Metric dimensions are name/value pairs that carry more data to describe the metric value. For example, a metric called Available disk space might have a dimension called Drive with values C: and D:. That dimension would allow viewing available disk space across all drives or for each drive individually.

See Apply dimension filters and splitting for details on viewing metric dimensions in metrics explorer.

Nondimensional metric

The following table shows sample data from a nondimensional metric, network throughput. It can only answer a basic question like "What was my network throughput at a given time?"

Timestamp Metric value
8/9/2017 8:14 1,331.8 Kbps
8/9/2017 8:15 1,141.4 Kbps
8/9/2017 8:16 1,110.2 Kbps

Network throughput and two dimensions ("IP" and "Direction")

The following table shows sample data from a multidimensional metric, network throughput with two dimensions called IP and Direction. It can answer questions such as "What was the network throughput for each IP address?" and "How much data was sent versus received?"

Timestamp Dimension "IP" Dimension "Direction" Metric value
8/9/2017 8:14 IP="192.168.5.2" Direction="Send" 646.5 Kbps
8/9/2017 8:14 IP="192.168.5.2" Direction="Receive" 420.1 Kbps
8/9/2017 8:14 IP="10.24.2.15" Direction="Send" 150.0 Kbps
8/9/2017 8:14 IP="10.24.2.15" Direction="Receive" 115.2 Kbps
8/9/2017 8:15 IP="192.168.5.2" Direction="Send" 515.2 Kbps
8/9/2017 8:15 IP="192.168.5.2" Direction="Receive" 371.1 Kbps
8/9/2017 8:15 IP="10.24.2.15" Direction="Send" 155.0 Kbps
8/9/2017 8:15 IP="10.24.2.15" Direction="Receive" 100.1 Kbps

Note

Dimension names and dimension values are case-insenstive.

Retention of metrics

Platform metrics

Platform metrics are stored for 93 days with the following exceptions:

  • Classic guest OS metrics: These performance counters are collected by the Windows diagnostic extension or the Linux diagnostic extension and routed to an Azure Storage account. Retention for these metrics is guaranteed to be at least 14 days, although no expiration date is written to the storage account.
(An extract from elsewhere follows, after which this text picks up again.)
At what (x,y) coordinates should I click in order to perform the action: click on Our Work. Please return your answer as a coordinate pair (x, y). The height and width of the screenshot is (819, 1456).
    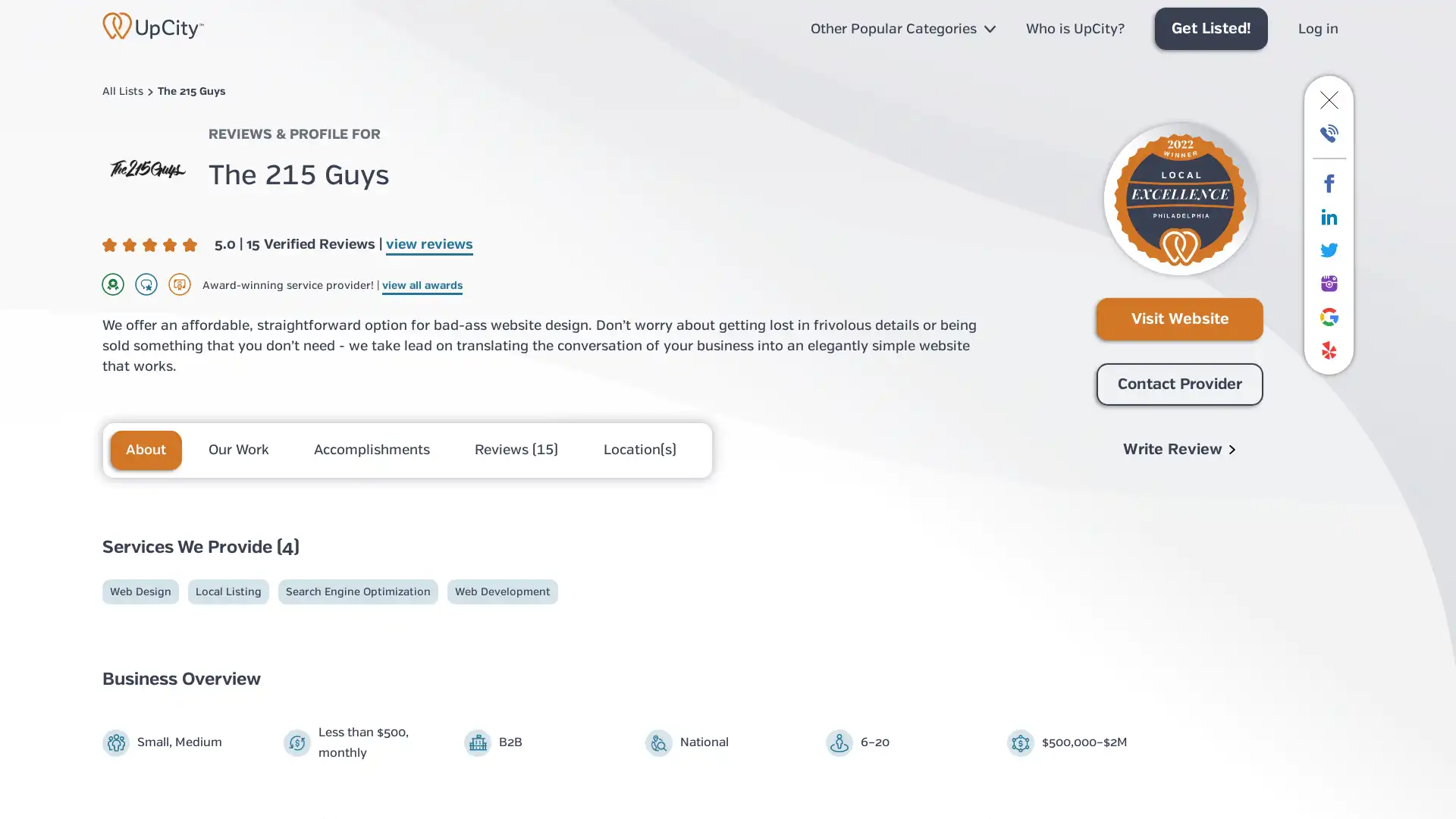
    Looking at the image, I should click on (239, 449).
    For performance reasons, the portal limits how much data it displays based on volume. So, the actual number of days that the portal retrieves can be longer than 14 days if the volume of data being written isn't large.

  • Guest OS metrics sent to Azure Monitor Metrics: These performance counters are collected by the Windows diagnostic extension and sent to the Azure Monitor data sink, or the InfluxData Telegraf agent on Linux machines, or the newer Azure Monitor agent via data-collection rules. Retention for these metrics is 93 days.

  • Guest OS metrics collected by the Log Analytics agent: These performance counters are collected by the Log Analytics agent and sent to a Log Analytics workspace. Retention for these metrics is 31 days and can be extended up to 2 years.

  • Application Insights log-based metrics: Behind the scenes, log-based metrics translate into log queries. Their retention is variable and matches the retention of events in underlying logs, which is 31 days to 2 years. For Application Insights resources, logs are stored for 90 days.

While platform metrics are stored for 93 days, you can only query (in the Metrics tile) for a maximum of 30 days' worth of data on any single chart. This limitation doesn't apply to log-based metrics. If you see a blank chart or your chart displays only part of metric data, verify that the difference between start and end dates in the time picker doesn't exceed the 30-day interval. After you've selected a 30-day interval, you can pan the chart to view the full retention window.